Ek olarak, yerli otomobil üreticileri ve tedarik zinciri oyuncularının bu dönüşüme entegre olması için Ar-Ge yatırımlarının artırılması gerekiyor. Elektrikli araç üretiminde batarya teknolojisi gibi kritik bileşenlerde yerli üretim kapasitesinin artırılması, Türkiye’nin bu alanda rekabet gücünü pekiştirecektir. Üretim teknolojilerinde dijitalleşmeyi ve endüstri 4.0 uygulamalarını benimsemek de hem maliyet avantajı sağlayacak hem de sektördeki çevreci dönüşümü destekleyecektir.
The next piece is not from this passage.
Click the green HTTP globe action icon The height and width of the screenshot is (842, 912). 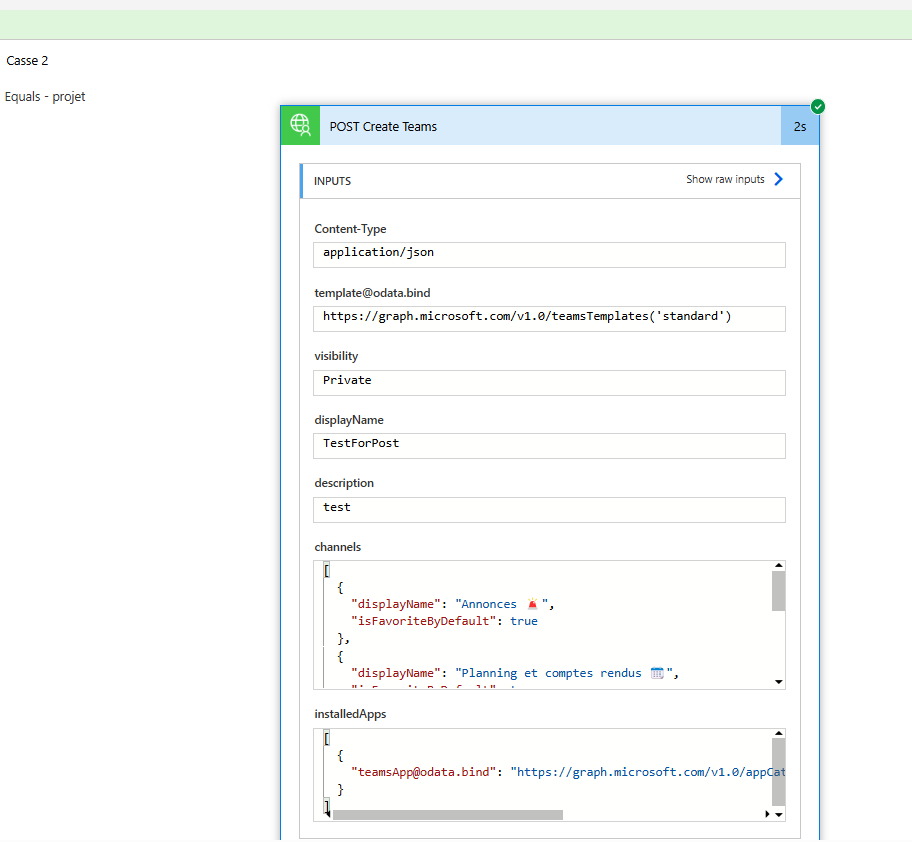coord(300,126)
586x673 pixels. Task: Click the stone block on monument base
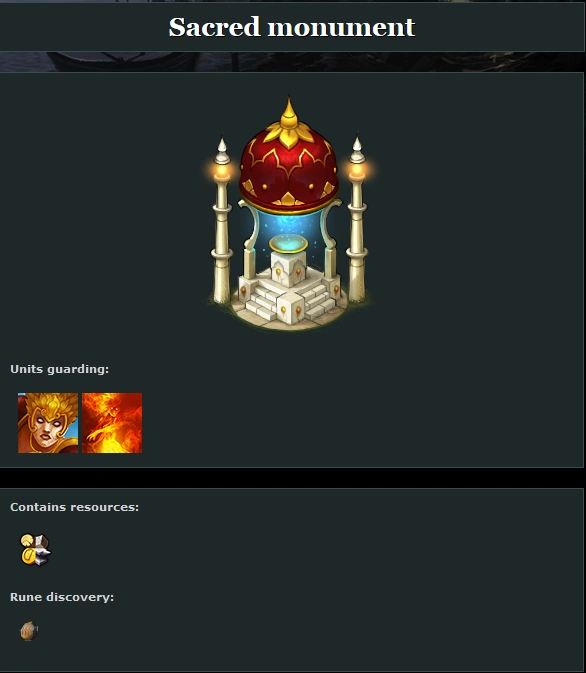(289, 309)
Geleceğe doğru ivme hızlanıyor ve bunun gerisinde kalmak mümkün değil. Ford Otosan olarak bizler “Gelecek Şimdi” vizyonumuzla kararlılığımızı vurguladığımız kapsamlı bir yol haritası ve eylem planıyla bu dönüştürücü yolculuğun ön saflarında yer almaktan gurur duyuyoruz.
Dünyada ve Avrupa’da otomotiv sektöründe çevreci araçlarla ilgili gelişmeleri değerlendirir misiniz?
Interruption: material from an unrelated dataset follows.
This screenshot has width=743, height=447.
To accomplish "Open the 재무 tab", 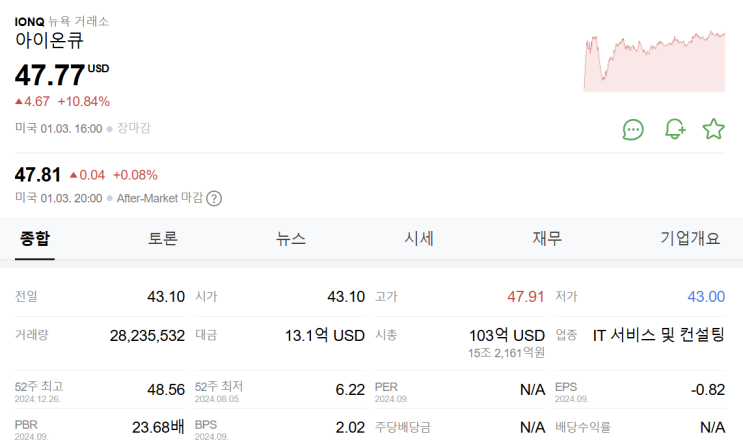I will (x=547, y=238).
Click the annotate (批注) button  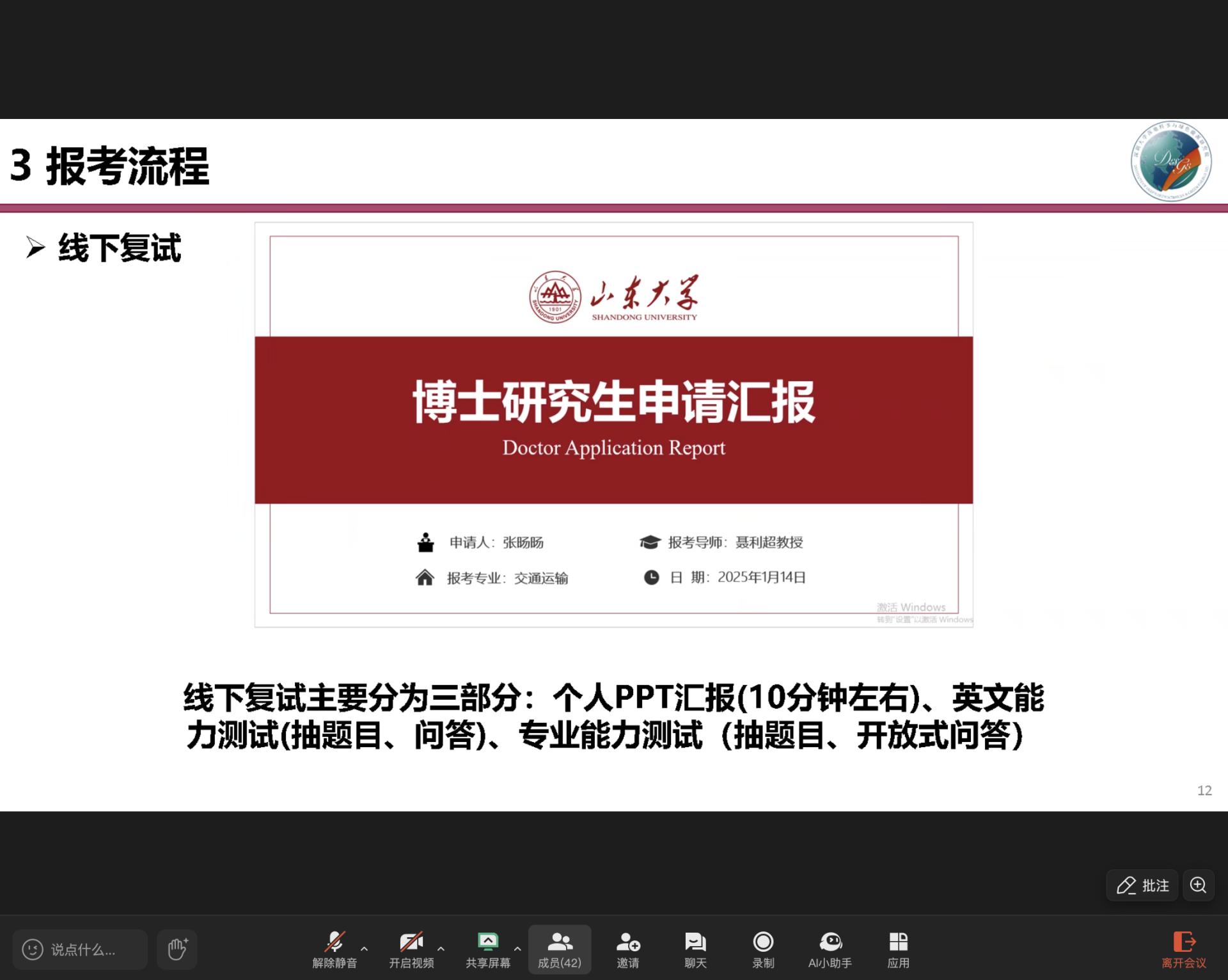[1142, 885]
Küresel otomotiv sektörü, çevre dostu araçlara geçişte hızla ilerliyor. Avrupa, bu dönüşümün öncüsü olarak öne çıkıyor ve 2035 yılına kadar yeni benzinli ve dizel araçların satışını tamamen yasaklamayı planlıyor. Almanya, Norveç ve Hollanda gibi ülkeler, bu hedeflere ulaşmak için elektrikli araç teşviklerini artırdı. Elektrikli araç şarj altyapısı hızla genişletiliyor; Norveç, Almanya ve Birleşik Krallık elektrikli araç şarj istasyonu sayısında Avrupa lideri konumundalar5. Avrupa’da düşük emisyon bölgeleri yaygınlaşırken, şehirler toplu taşıma ve bisiklet yollarını genişleterek sürdürülebilir ulaşımı teşvik ediyor. Küresel ölçekte Çin, elektrikli araç pazarında en büyük oyuncu olarak dikkat çekiyor. Çin, sıkı emisyon düzenlemeleri ve geniş çaplı teşviklerle elektrikli araçlara geçişi hızlandırıyor.
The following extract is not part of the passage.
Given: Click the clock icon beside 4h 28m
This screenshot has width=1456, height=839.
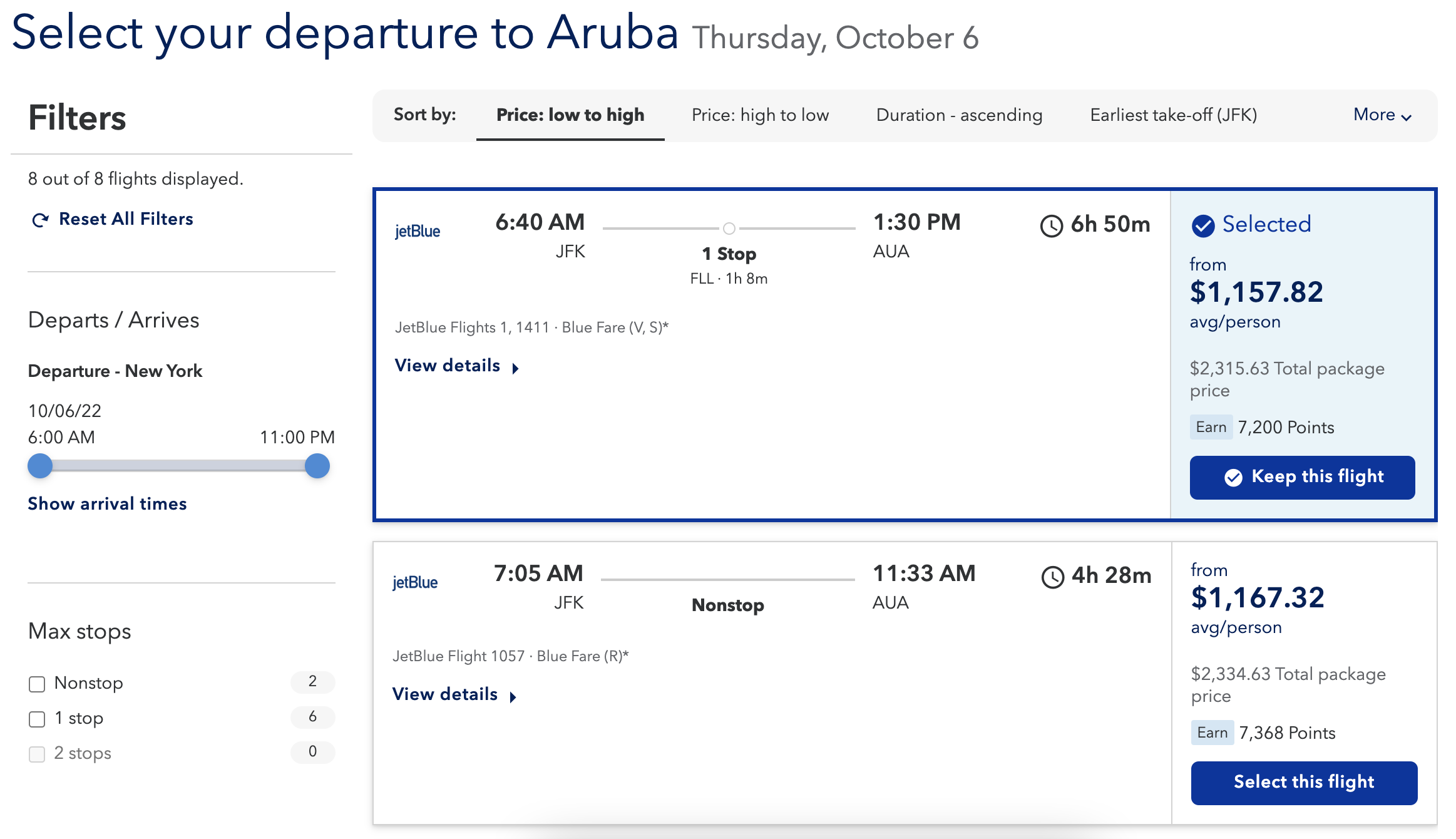Looking at the screenshot, I should (1053, 577).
Tüm bu gelişmeler, otomobil üreticilerini hızlı bir şekilde elektrifikasyon stratejilerini benimsemeye zorluyor. Küresel rekabetin yoğunlaştığı bu dönemde, elektrikli araçlara ve sürdürülebilir mobilite çözümlerine yatırım yapan şirketler, sektördeki dönüşümün kazananları olacak.
Bu dönüşüme gerek globalde gerekse Türkiye’de öncülük etmek bizim için öncelikli. Biz Ford Otosan olarak Ford Motor Company’nin elektrikli araç ve büyüme planlarına paralel ilerliyoruz. Elektrikli araçlar küresel ve yerel araç üretiminde tarihi bir dönüşüme öncülük ederken, bizler bu değişime yanıt verebilmek için ürünlerimizle, üretim sürecimizle, sunduğumuz deneyimlerle dönüşüyoruz.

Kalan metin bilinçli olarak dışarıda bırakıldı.